- Directions: Please transcribe only the lines between the one containing "You are a computer-use agent." and the end of the records, both ends included, exactly as written; skip every picture.

- Items from a data source:
-- Opening Marker --
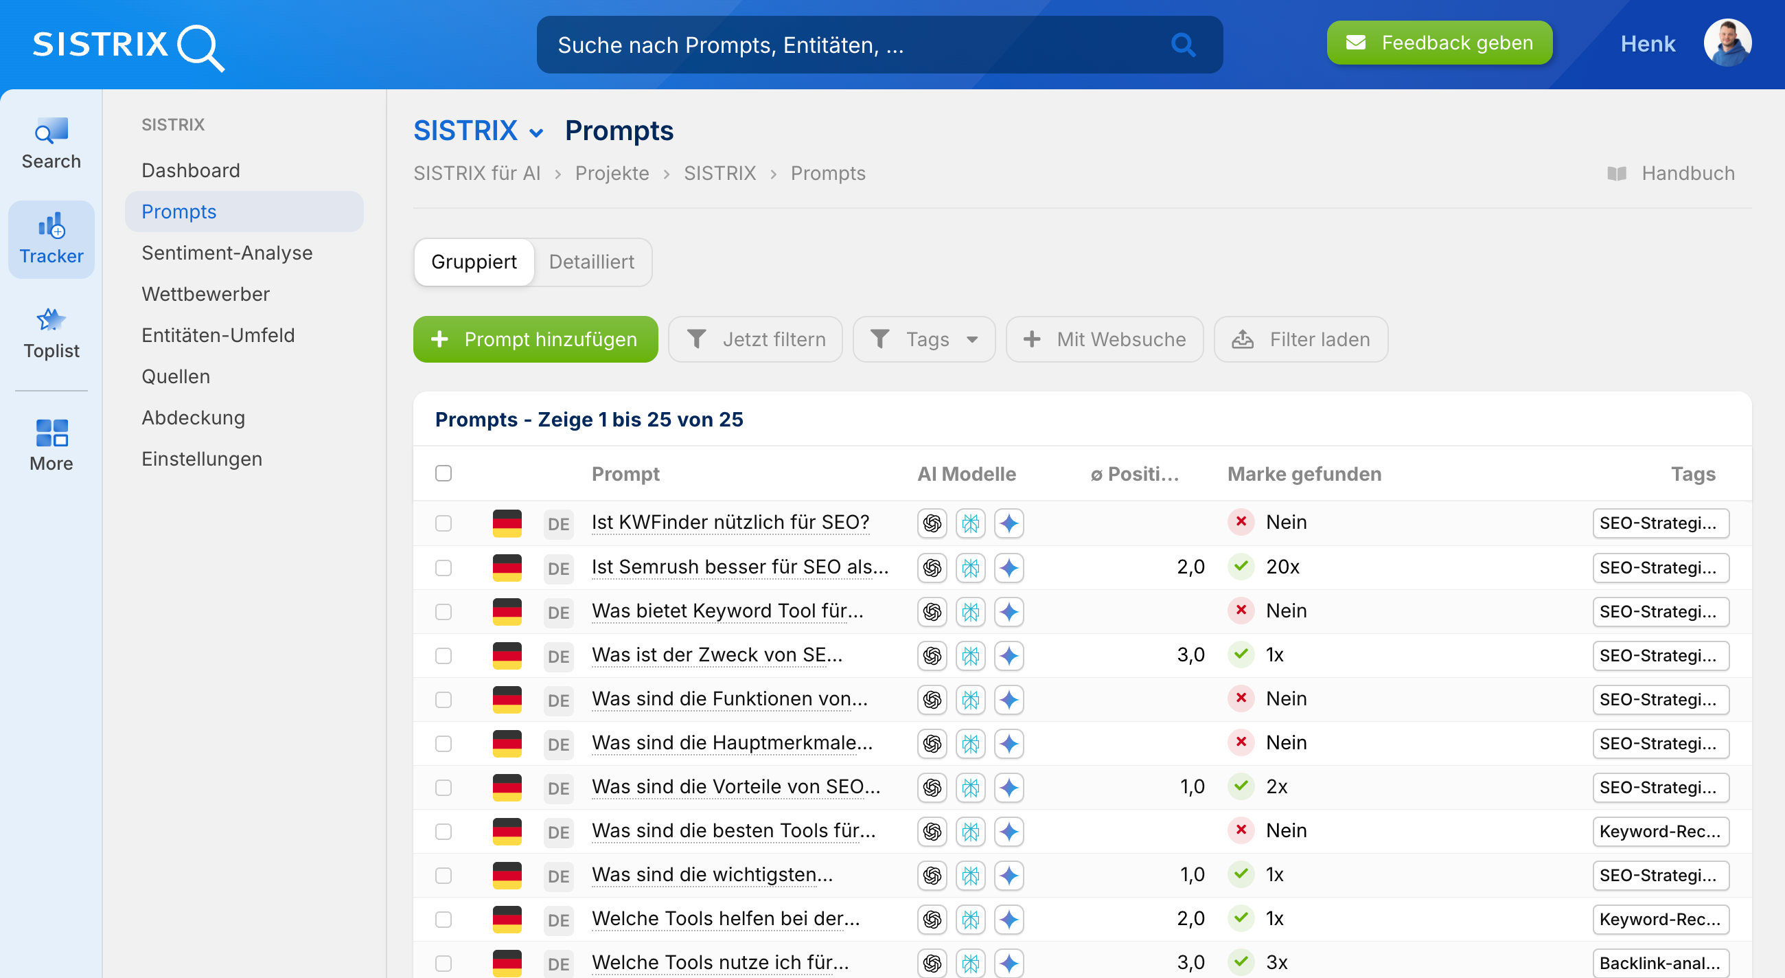The width and height of the screenshot is (1785, 978).
Task: Select the checkbox for the KWFinder prompt
Action: [x=443, y=523]
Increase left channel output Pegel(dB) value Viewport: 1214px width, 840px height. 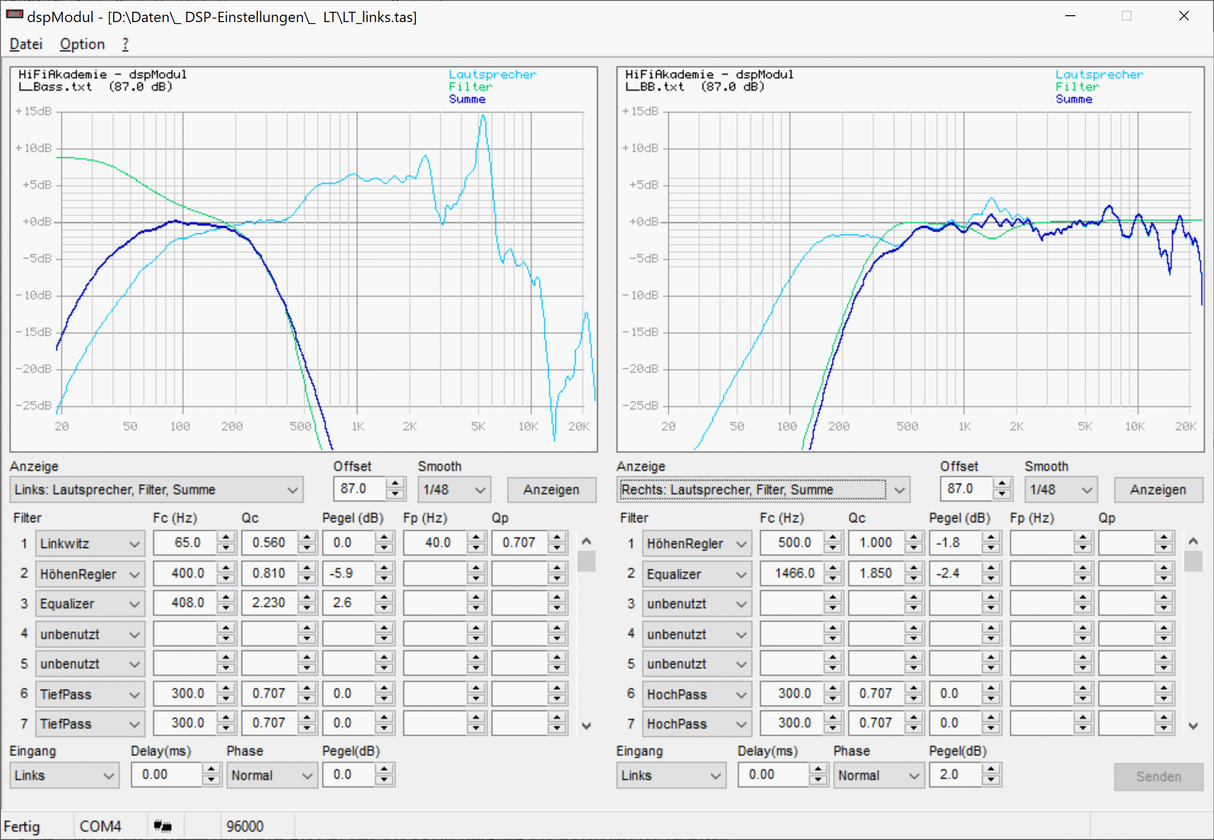click(384, 769)
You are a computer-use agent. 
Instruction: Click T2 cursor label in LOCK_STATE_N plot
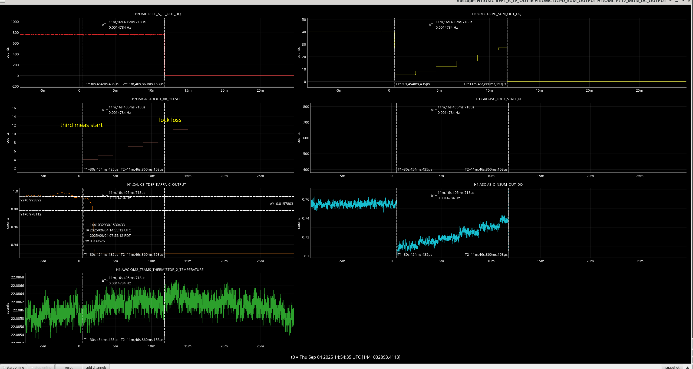(486, 169)
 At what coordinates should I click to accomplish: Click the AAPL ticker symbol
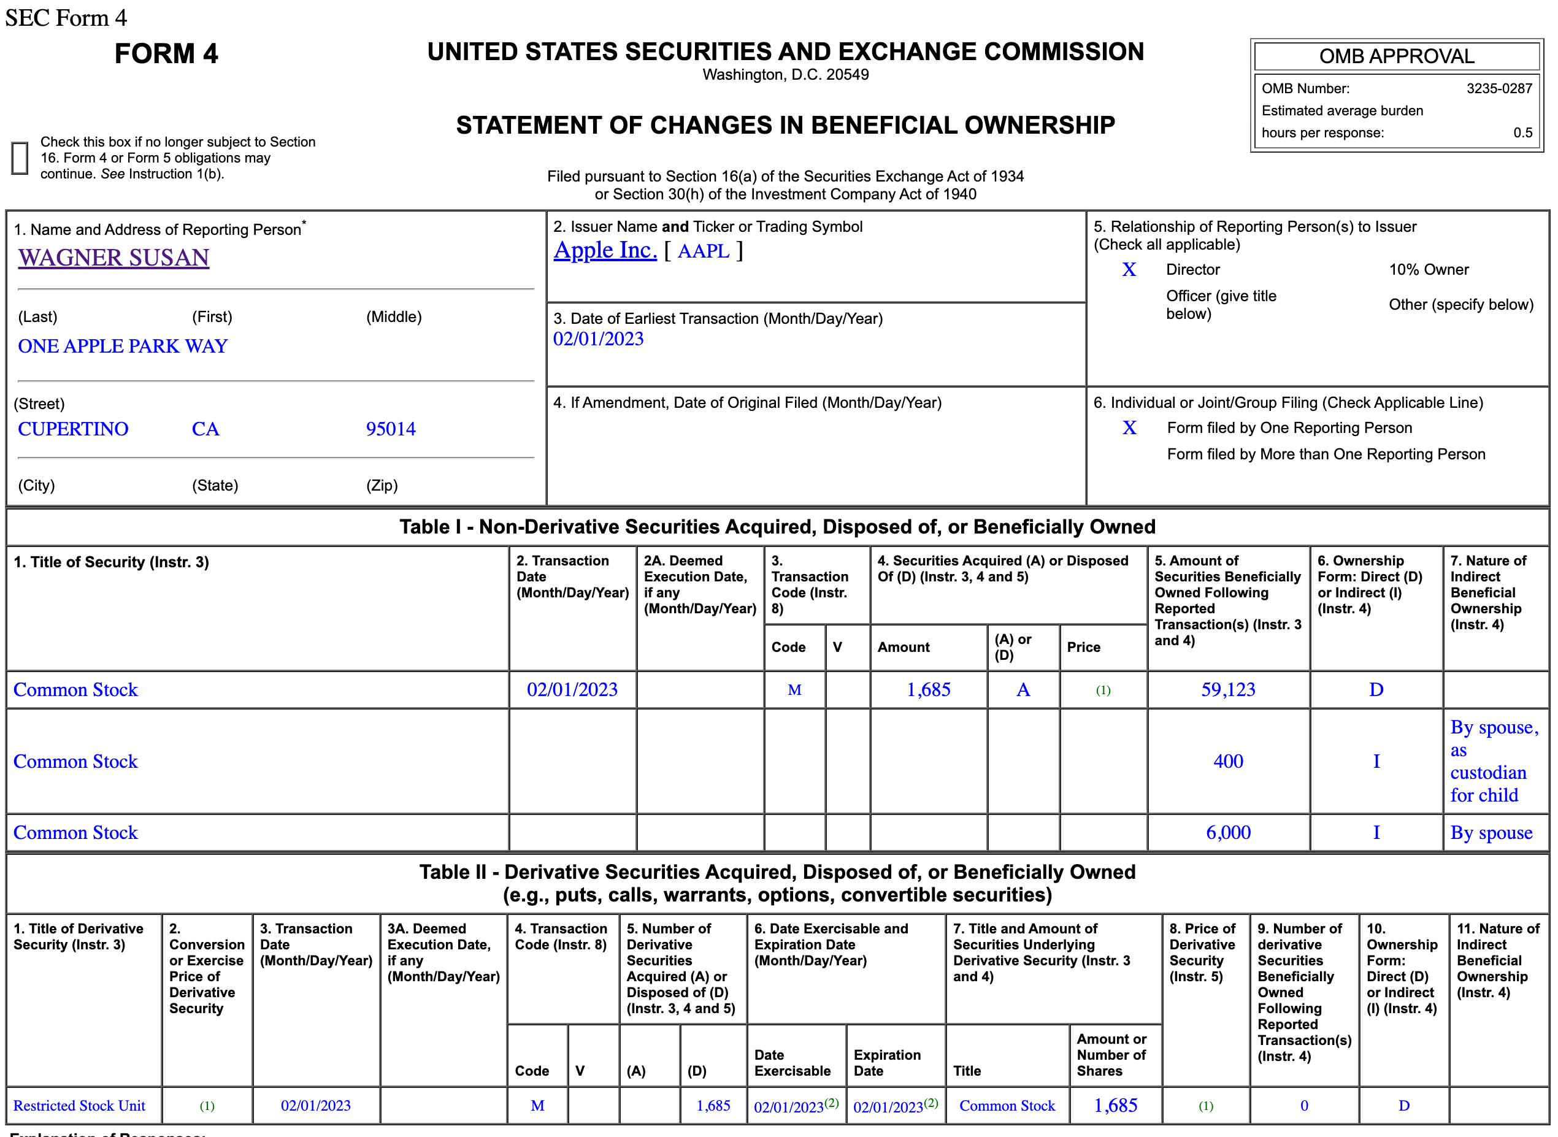(703, 251)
-- Closing Marker --
- Exercise solution:
You are a computer-use agent. 
Instruction: Click T2 cursor label in LOCK_STATE_N plot
(486, 169)
 At what coordinates should I click to accomplish: Click the AAPL ticker symbol
(703, 251)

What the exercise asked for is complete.